Un seul obstacle risque de me faire trébucher : je ne suis pas espagnol.e. À la différence de mon ami.e Angela Ponce qui défendra les couleurs du pays voisin. Née dans un corps de garçon, opérée à de multiples reprises, elle s’est sentie femme très tôt. Aujourd’hui, avec tout ce qu’il faut là où il faut, elle est une femme. Sa magnifique chevelure blonde tombe en brushing impeccable sur une poitrine à faire rêver DSK. Sa taille de guêpe et ses cuisses interminables habillées d’une robe à faire tomber coupent littéralement le souffle. Angela est notre fierté. Elle proclame à la face du monde qu’un homme peut devenir femme, comme Conchita Saucisse, la femme à barbe, proclame le contraire aux vieux réactionnaires du monde entier. Et mon amie Angela sera la candidate de l’Espagne au concours de beauté Miss Monde… ce qui prouve que tout change dans notre vieux monde, et que, décidément, le pays du Xérès, des femmes en mantille et du Caudillo est pleinement démocratique et libéral.

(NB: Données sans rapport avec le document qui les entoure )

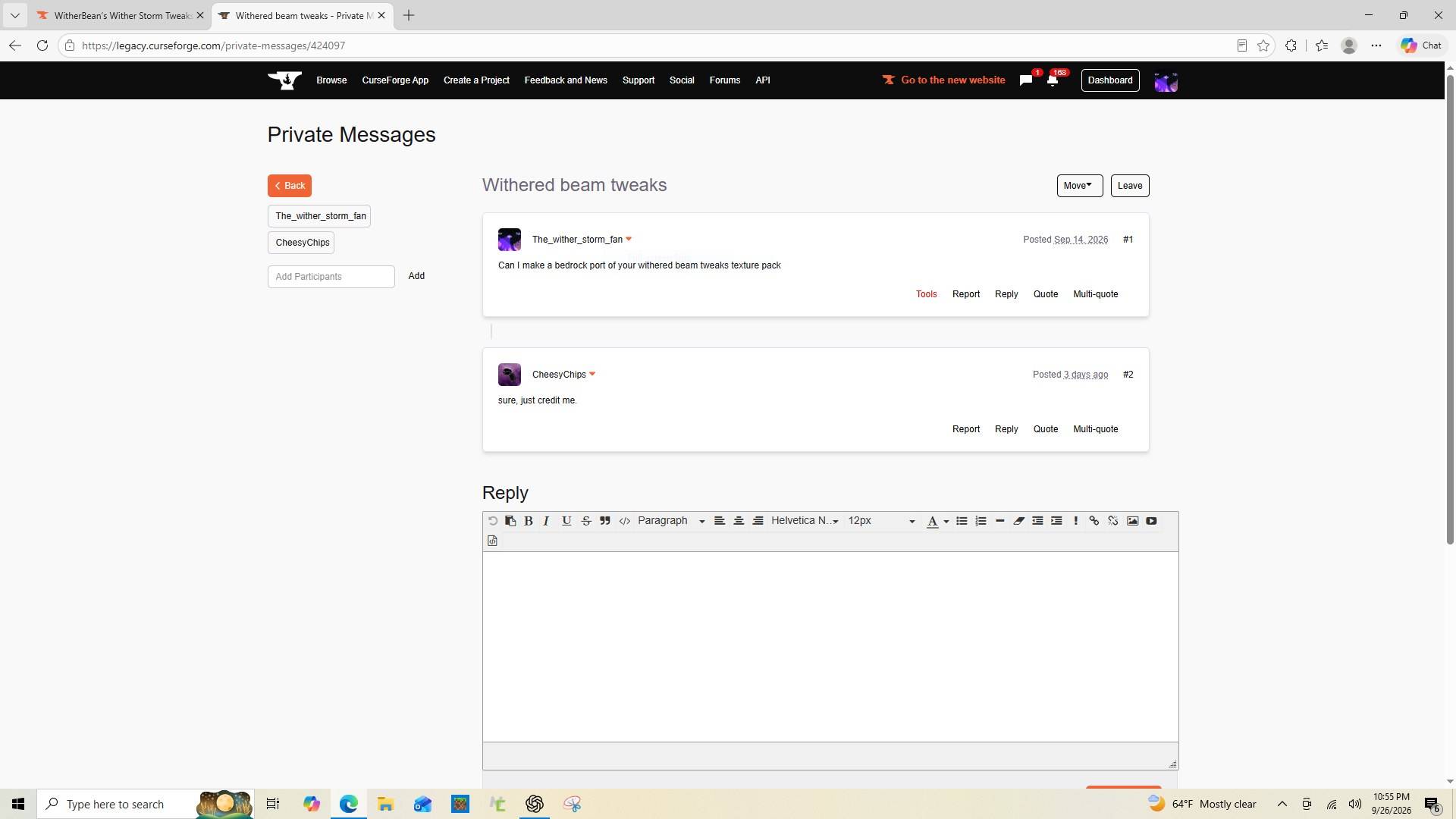
Task: Expand the Helvetica font family dropdown
Action: click(805, 521)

Je crois avoir rêvé. Allons, un bon coup de rasoir, je noue ma cravate et je file travailler pour faire vivre mes enfants, ceux que l’unique femme de ma vie a portés et élève avec moi. Ils m’en seront reconnaissants. Mes filles comme mes garçons. Le vrai monde m’attend, pas le monde virtuel de quelques détraqués des hormones.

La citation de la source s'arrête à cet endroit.